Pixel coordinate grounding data
··········
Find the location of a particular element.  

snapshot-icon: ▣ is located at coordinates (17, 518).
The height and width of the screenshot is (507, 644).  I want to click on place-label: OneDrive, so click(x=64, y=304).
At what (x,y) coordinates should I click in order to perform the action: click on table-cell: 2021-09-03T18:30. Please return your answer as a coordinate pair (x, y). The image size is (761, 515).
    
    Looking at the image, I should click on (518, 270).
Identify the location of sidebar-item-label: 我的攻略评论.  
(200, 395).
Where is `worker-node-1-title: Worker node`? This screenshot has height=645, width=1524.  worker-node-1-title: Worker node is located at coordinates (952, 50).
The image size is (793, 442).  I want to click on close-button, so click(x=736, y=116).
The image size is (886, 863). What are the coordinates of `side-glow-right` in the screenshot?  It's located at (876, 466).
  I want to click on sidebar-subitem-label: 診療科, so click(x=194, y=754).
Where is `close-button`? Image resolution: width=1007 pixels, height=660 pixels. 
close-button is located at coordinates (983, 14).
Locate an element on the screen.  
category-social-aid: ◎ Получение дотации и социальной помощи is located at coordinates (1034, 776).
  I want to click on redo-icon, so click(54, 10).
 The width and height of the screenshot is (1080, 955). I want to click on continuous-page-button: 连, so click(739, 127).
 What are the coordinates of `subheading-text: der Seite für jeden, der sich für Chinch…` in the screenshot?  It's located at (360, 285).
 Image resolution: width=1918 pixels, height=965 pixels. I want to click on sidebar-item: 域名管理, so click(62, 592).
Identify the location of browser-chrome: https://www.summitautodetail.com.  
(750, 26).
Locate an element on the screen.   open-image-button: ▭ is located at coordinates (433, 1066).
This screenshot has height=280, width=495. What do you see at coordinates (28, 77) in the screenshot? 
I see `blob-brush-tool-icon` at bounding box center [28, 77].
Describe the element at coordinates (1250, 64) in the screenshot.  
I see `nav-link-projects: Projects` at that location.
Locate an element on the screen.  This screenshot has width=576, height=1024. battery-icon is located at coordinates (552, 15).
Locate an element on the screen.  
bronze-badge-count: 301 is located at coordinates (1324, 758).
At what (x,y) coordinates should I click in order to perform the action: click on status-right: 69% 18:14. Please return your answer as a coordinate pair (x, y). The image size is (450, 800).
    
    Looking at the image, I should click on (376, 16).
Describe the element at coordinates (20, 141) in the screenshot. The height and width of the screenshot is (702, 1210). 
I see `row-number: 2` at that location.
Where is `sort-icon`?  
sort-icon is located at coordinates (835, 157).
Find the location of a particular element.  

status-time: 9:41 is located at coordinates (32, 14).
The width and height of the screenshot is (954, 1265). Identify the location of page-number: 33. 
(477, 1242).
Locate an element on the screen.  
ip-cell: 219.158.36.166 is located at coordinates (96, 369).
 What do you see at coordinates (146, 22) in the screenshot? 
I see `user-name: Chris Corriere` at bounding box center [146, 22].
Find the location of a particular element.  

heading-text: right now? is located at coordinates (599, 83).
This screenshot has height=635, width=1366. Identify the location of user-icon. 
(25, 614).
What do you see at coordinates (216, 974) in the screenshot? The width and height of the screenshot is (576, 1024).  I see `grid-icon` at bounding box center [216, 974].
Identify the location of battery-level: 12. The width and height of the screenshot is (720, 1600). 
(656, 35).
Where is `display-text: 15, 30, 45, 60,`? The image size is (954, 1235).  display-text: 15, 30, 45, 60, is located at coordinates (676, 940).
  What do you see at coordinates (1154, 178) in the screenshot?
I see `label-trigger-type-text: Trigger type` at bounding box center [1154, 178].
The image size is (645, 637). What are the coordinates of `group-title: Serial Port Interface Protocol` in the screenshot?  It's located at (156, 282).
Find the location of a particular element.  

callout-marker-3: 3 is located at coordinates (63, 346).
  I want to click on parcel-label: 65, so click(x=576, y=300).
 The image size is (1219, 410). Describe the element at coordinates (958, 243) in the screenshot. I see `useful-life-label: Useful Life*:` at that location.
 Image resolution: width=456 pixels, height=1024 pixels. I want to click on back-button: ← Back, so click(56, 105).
··········
Please rewrite the entries above as a numbered list, leaving out any blank lines.

1. Find the location of a particular element.  
2. snapshot-icon: ▣ is located at coordinates (17, 518).
3. The height and width of the screenshot is (507, 644).  I want to click on place-label: OneDrive, so click(x=64, y=304).
4. At what (x,y) coordinates should I click in order to perform the action: click on table-cell: 2021-09-03T18:30. Please return your answer as a coordinate pair (x, y). The image size is (761, 515).
5.     Looking at the image, I should click on (518, 270).
6. Identify the location of sidebar-item-label: 我的攻略评论.  
7. (200, 395).
8. Where is `worker-node-1-title: Worker node`? This screenshot has height=645, width=1524.  worker-node-1-title: Worker node is located at coordinates (952, 50).
9. The image size is (793, 442).  I want to click on close-button, so click(x=736, y=116).
10. The image size is (886, 863). What are the coordinates of `side-glow-right` in the screenshot?  It's located at (876, 466).
11.   I want to click on sidebar-subitem-label: 診療科, so click(x=194, y=754).
12. Where is `close-button`? Image resolution: width=1007 pixels, height=660 pixels. 
13. close-button is located at coordinates (983, 14).
14. Locate an element on the screen.  
15. category-social-aid: ◎ Получение дотации и социальной помощи is located at coordinates (1034, 776).
16.   I want to click on redo-icon, so click(54, 10).
17.  The width and height of the screenshot is (1080, 955). I want to click on continuous-page-button: 连, so click(739, 127).
18.  What are the coordinates of `subheading-text: der Seite für jeden, der sich für Chinch…` in the screenshot?  It's located at (360, 285).
19.  Image resolution: width=1918 pixels, height=965 pixels. I want to click on sidebar-item: 域名管理, so click(62, 592).
20. Identify the location of browser-chrome: https://www.summitautodetail.com.  
21. (750, 26).
22. Locate an element on the screen.   open-image-button: ▭ is located at coordinates (433, 1066).
23. This screenshot has height=280, width=495. What do you see at coordinates (28, 77) in the screenshot? 
24. I see `blob-brush-tool-icon` at bounding box center [28, 77].
25. Describe the element at coordinates (1250, 64) in the screenshot.  
26. I see `nav-link-projects: Projects` at that location.
27. Locate an element on the screen.  This screenshot has width=576, height=1024. battery-icon is located at coordinates (552, 15).
28. Locate an element on the screen.  
29. bronze-badge-count: 301 is located at coordinates (1324, 758).
30. At what (x,y) coordinates should I click in order to perform the action: click on status-right: 69% 18:14. Please return your answer as a coordinate pair (x, y). The image size is (450, 800).
31.     Looking at the image, I should click on (376, 16).
32. Describe the element at coordinates (20, 141) in the screenshot. The height and width of the screenshot is (702, 1210). 
33. I see `row-number: 2` at that location.
34. Where is `sort-icon`?  
35. sort-icon is located at coordinates (835, 157).
36. Find the location of a particular element.  
37. status-time: 9:41 is located at coordinates (32, 14).
38. The width and height of the screenshot is (954, 1265). Identify the location of page-number: 33. 
39. (477, 1242).
40. Locate an element on the screen.  
41. ip-cell: 219.158.36.166 is located at coordinates (96, 369).
42.  What do you see at coordinates (146, 22) in the screenshot? 
43. I see `user-name: Chris Corriere` at bounding box center [146, 22].
44. Find the location of a particular element.  
45. heading-text: right now? is located at coordinates (599, 83).
46. This screenshot has height=635, width=1366. Identify the location of user-icon. 
47. (25, 614).
48. What do you see at coordinates (216, 974) in the screenshot? The width and height of the screenshot is (576, 1024).  I see `grid-icon` at bounding box center [216, 974].
49. Identify the location of battery-level: 12. The width and height of the screenshot is (720, 1600). 
50. (656, 35).
51. Where is `display-text: 15, 30, 45, 60,`? The image size is (954, 1235).  display-text: 15, 30, 45, 60, is located at coordinates (676, 940).
52.   What do you see at coordinates (1154, 178) in the screenshot?
53. I see `label-trigger-type-text: Trigger type` at bounding box center [1154, 178].
54. The image size is (645, 637). What are the coordinates of `group-title: Serial Port Interface Protocol` in the screenshot?  It's located at (156, 282).
55. Find the location of a particular element.  
56. callout-marker-3: 3 is located at coordinates (63, 346).
57.   I want to click on parcel-label: 65, so click(x=576, y=300).
58.  The image size is (1219, 410). Describe the element at coordinates (958, 243) in the screenshot. I see `useful-life-label: Useful Life*:` at that location.
59.  Image resolution: width=456 pixels, height=1024 pixels. I want to click on back-button: ← Back, so click(56, 105).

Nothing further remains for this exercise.